The benchmarks already show what has become apparent in the technical data. The GTX 1660 is the actual successor of the GTX 1060 and competes against the RX 580 or RX 590 from AMD. The Turing graphics card leaves the RX 580 and its own predecessor loose in the game. The performance is between 5 and 15 percent higher than that of the two main competitors.
The GTX 1660 is therefore mainly a match for the RX 590. In benchmarks of the games, it is slightly inferior to the RX 590 in Project Cars 2, Star Wars: Battlefront II and Destiny 2. The RX 590 is clearly beaten in Battlefield V (12 percent slower) and Wolfenstein II: The New Colossus (13 percent slower, 8 percent slower than the RX 580). The two cards in Call of Duty: WWII are on the same level. The GTX 1660 Ti is slightly faster in Far Cry 5 (3 percent) and Kingdom Come: Deliverance (1 percent), while the RX 590 is 17 percent faster in Assassin’s Creed: Origins, 14 percent faster in Final Fantasy XV and 13 percent faster in Shadow of the Tomb Raider. However, the RX 590 can clearly catch up in WQHD, which is probably not least due to the memory. However, the variance is very large.
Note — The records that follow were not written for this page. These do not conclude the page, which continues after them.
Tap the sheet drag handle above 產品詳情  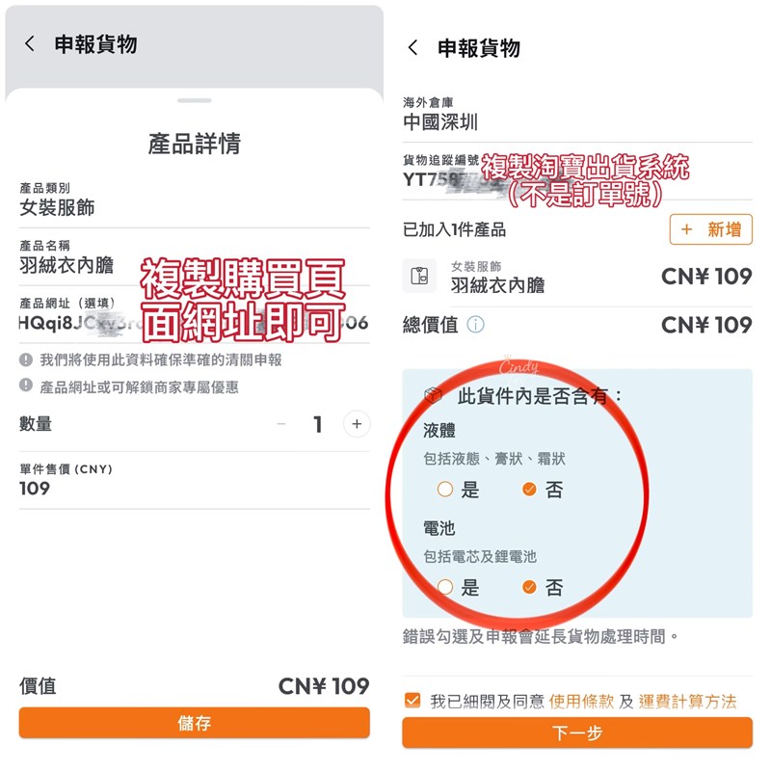pyautogui.click(x=195, y=100)
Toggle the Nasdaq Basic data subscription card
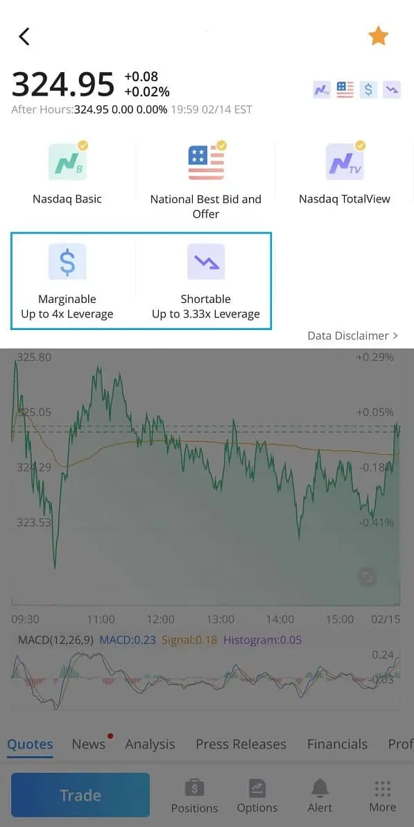 tap(67, 172)
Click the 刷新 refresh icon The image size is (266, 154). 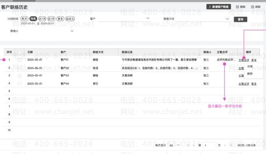tap(252, 7)
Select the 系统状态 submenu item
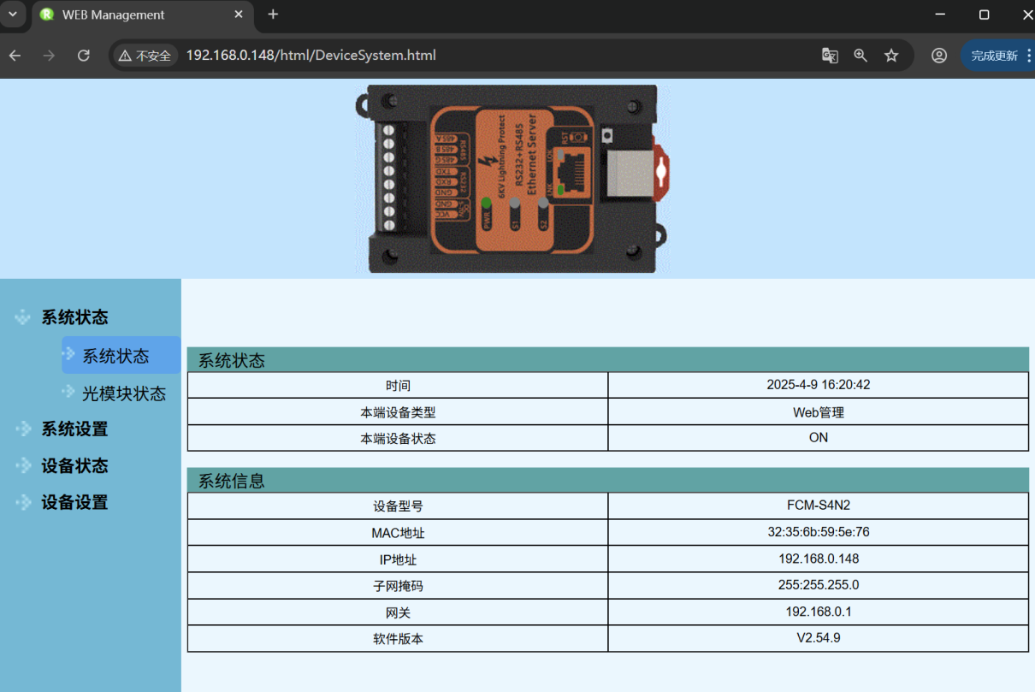Image resolution: width=1035 pixels, height=692 pixels. pyautogui.click(x=115, y=356)
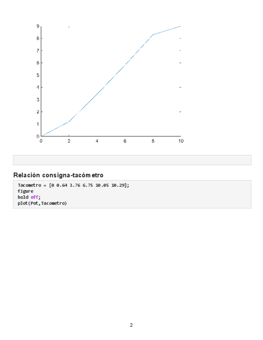Click x-axis tick label 2
263x340 pixels.
69,141
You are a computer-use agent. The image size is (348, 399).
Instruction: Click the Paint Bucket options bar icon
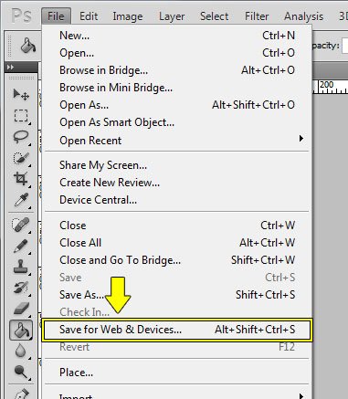(28, 46)
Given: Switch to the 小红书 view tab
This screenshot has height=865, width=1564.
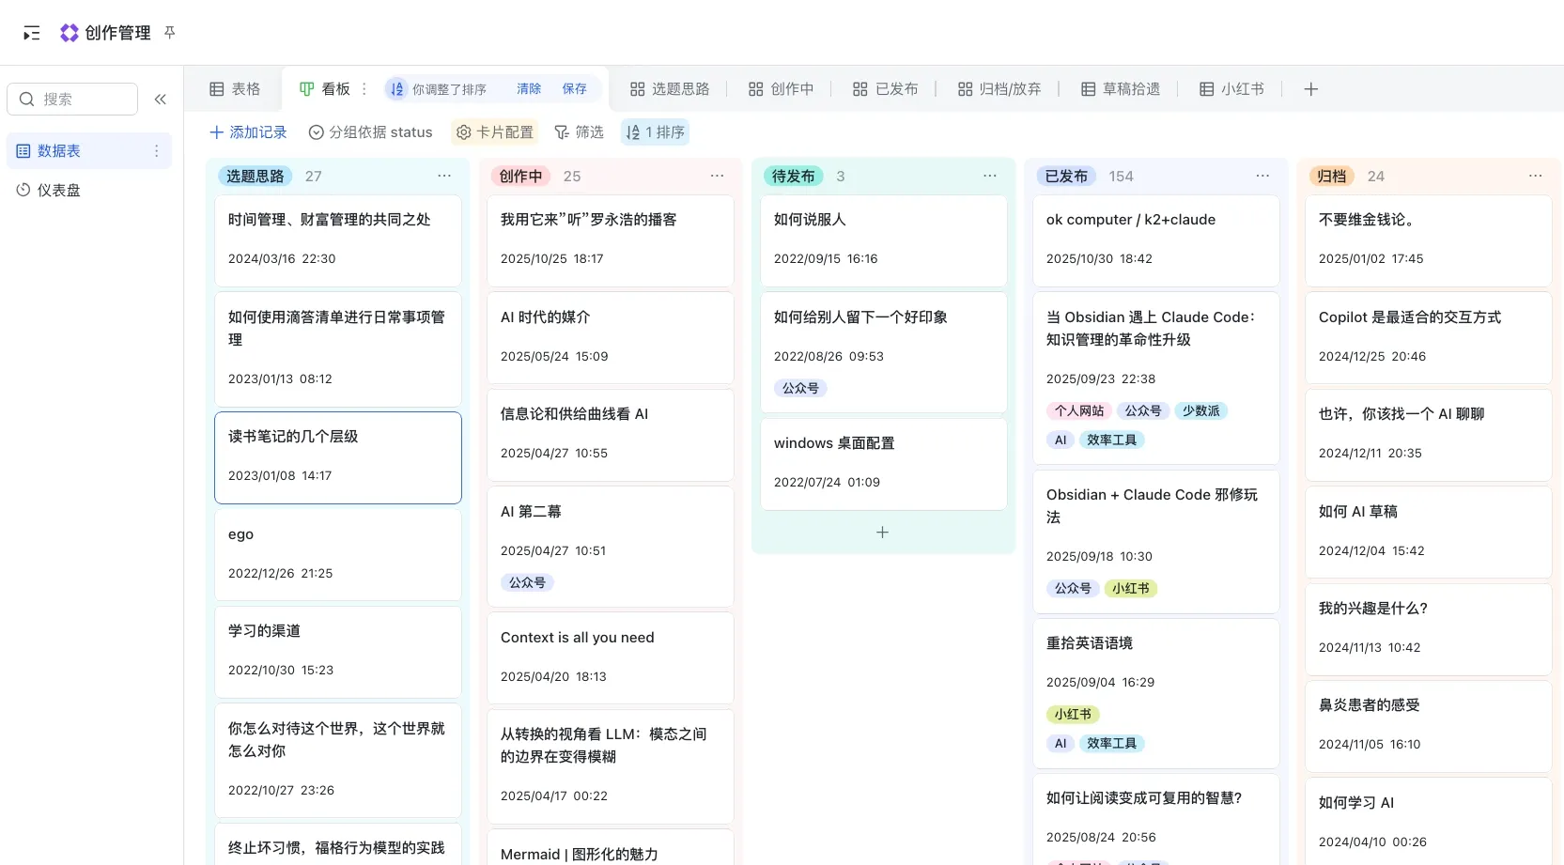Looking at the screenshot, I should click(1231, 89).
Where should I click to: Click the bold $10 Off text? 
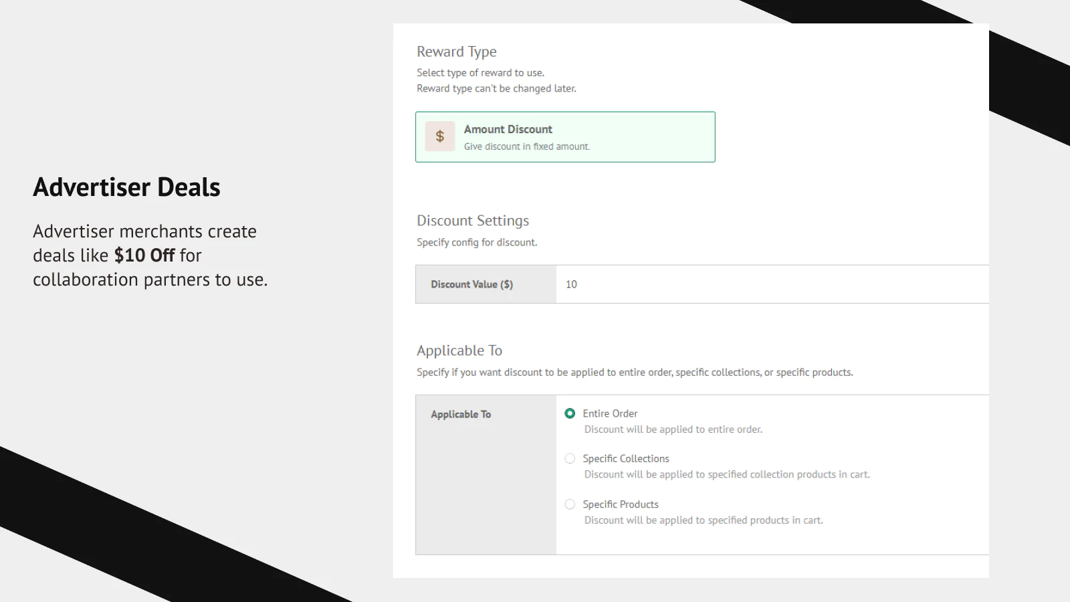click(x=144, y=256)
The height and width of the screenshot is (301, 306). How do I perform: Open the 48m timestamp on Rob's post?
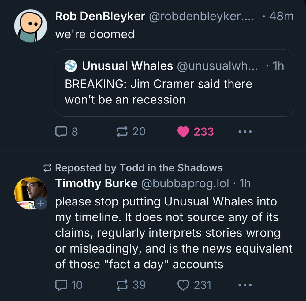[x=281, y=16]
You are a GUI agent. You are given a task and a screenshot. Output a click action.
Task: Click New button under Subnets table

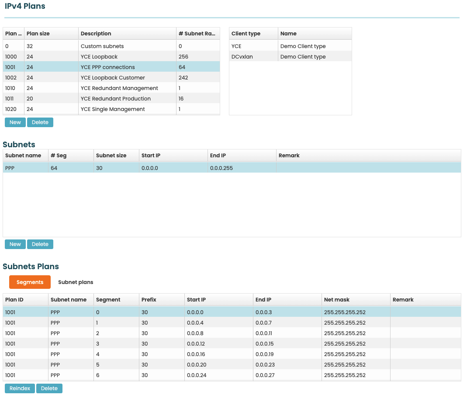pos(15,244)
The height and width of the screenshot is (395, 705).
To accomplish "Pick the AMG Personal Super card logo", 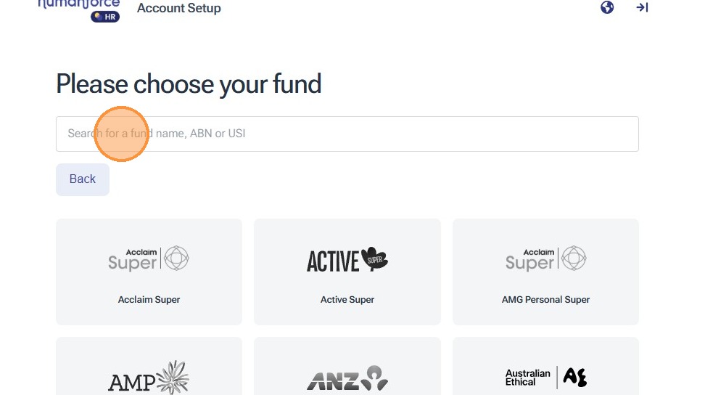I will (x=545, y=259).
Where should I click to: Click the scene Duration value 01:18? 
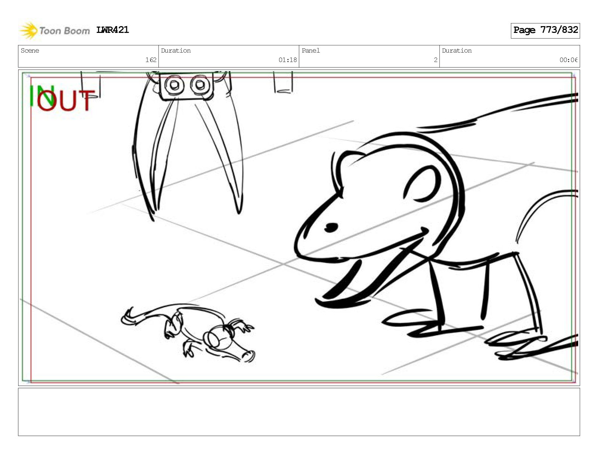(287, 60)
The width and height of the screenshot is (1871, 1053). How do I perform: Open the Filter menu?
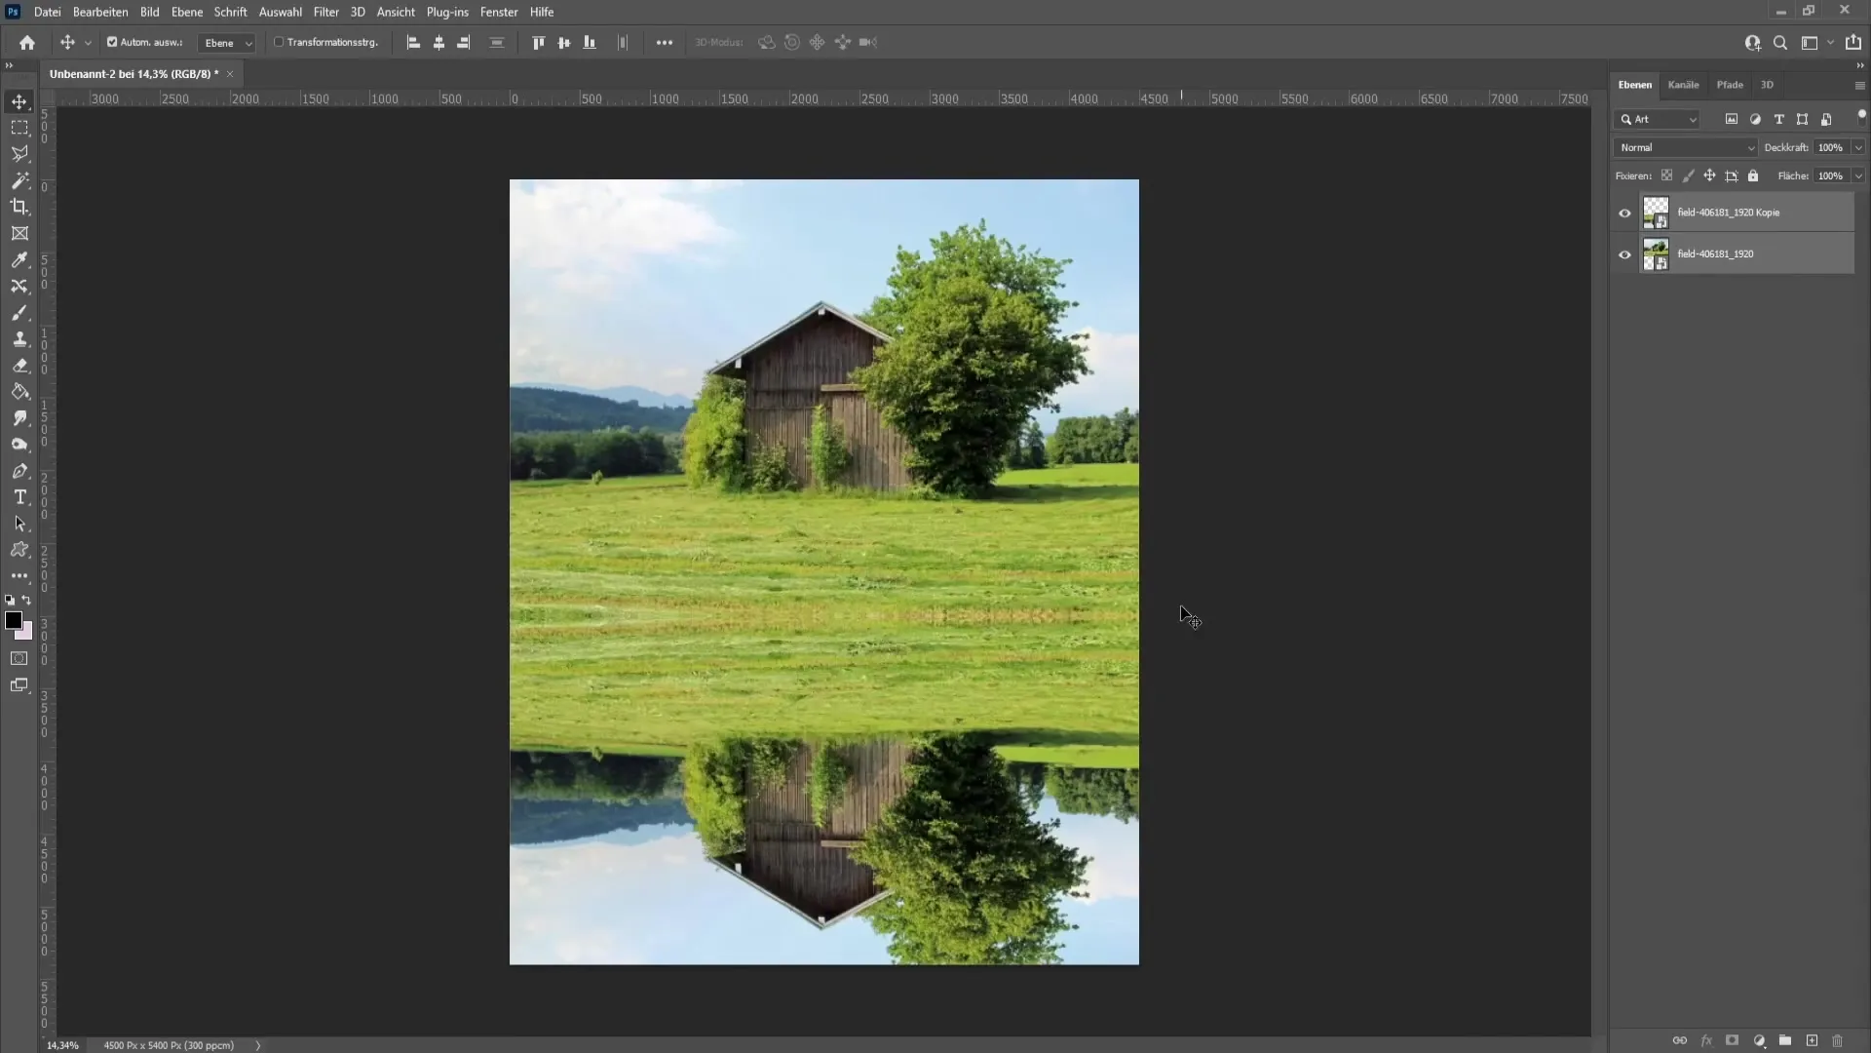[325, 12]
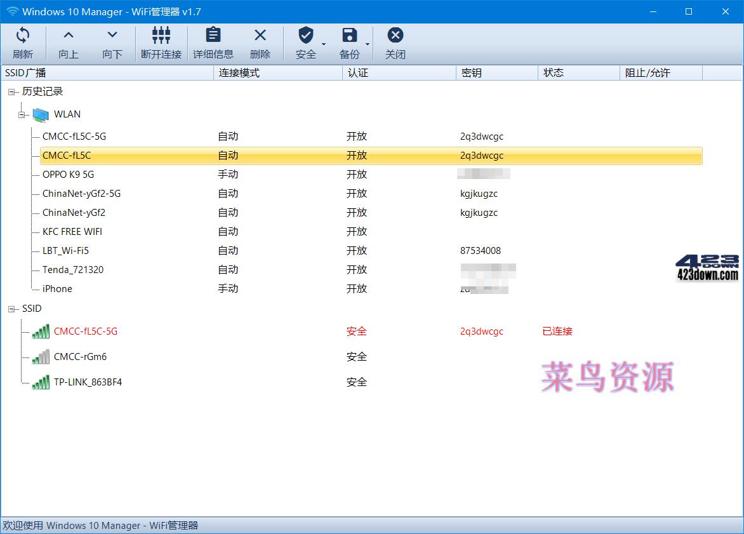
Task: Select the iPhone network record
Action: point(56,288)
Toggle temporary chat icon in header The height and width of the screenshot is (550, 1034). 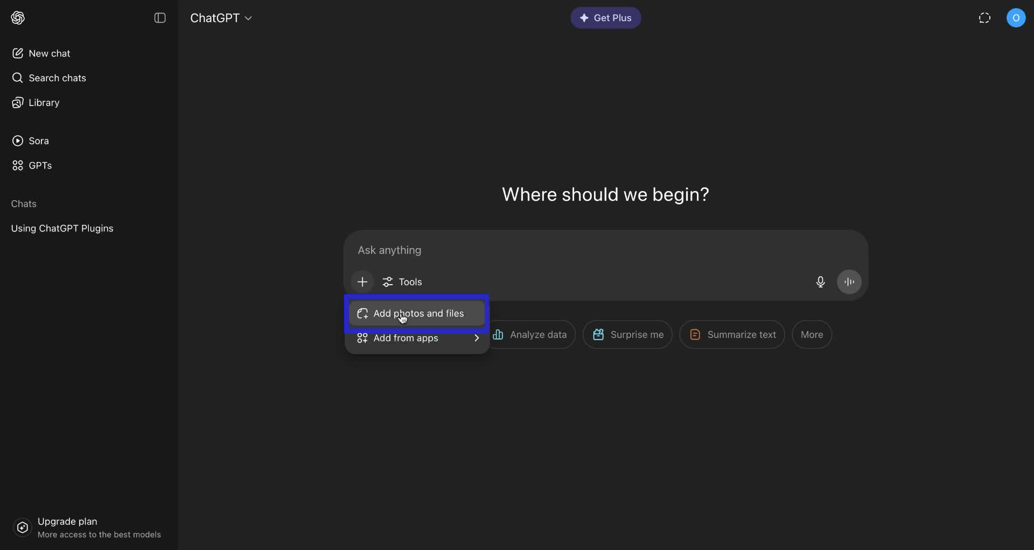[984, 18]
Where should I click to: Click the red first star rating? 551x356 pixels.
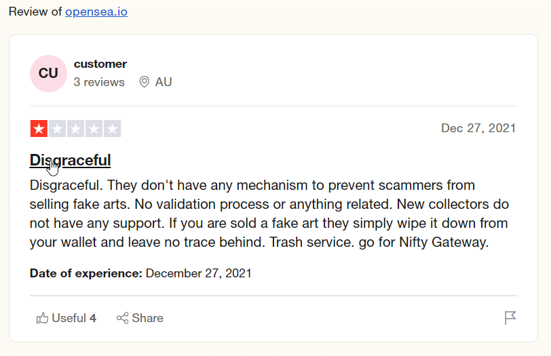(x=39, y=129)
The GTX 1660 consumes significantly less power and stays cool
However, there are big differences to the RX 590 in terms of power consumption. Like the GTX 1660 Ti, the GTX 1660 is also very economical. Thus, under gaming load it consumes 131 watts, significantly less than the RX 590 with 200 watts. However, it also needs a little more power than the GTX 1060, which only needs 105 watts. Those who value efficiency will be much better off with the GTX 1660 than with the RX 590. The same can also be seen in the temperature. The EVGA GeForce GTX 1660 XC Ultra tested by Hardwareluxx is significantly cooler under load at 59 degrees Celsius than the RX 590 at 66 degrees Celsius. The Asus ROG Strix GeForce GTX 1660 Ti performs similarly well.
Conclusion: Bad times for the RX 590
With the GTX 1660 Nvidia has finally served the true middle class. However, the performance plus compared to the actual predecessor GTX 1060 is somewhat modest. Of course, the newer Turing graphics card is clearly superior to the Pascal GPU between 5 and 15 percent, but nothing has changed in price. The Nvidia MSRP is at $199, which the retailers will probably undercut in the coming weeks. The GTX 1660 Ti impresses with a GTX 1070 level and a significantly lower price. The GTX 1660 is certainly not a reason for owners of the GTX 1060 6 GB or an RX 580/590 to upgrade.
However, those who do not upgrade in this price category, but look around in general, have a solid partner in the Turing middle class. With significantly lower power consumption and possibly soon a better price than AMD’s RX 590, Nvidia has an easy game here. The cheapest GTX 1660 currently costs $224.99.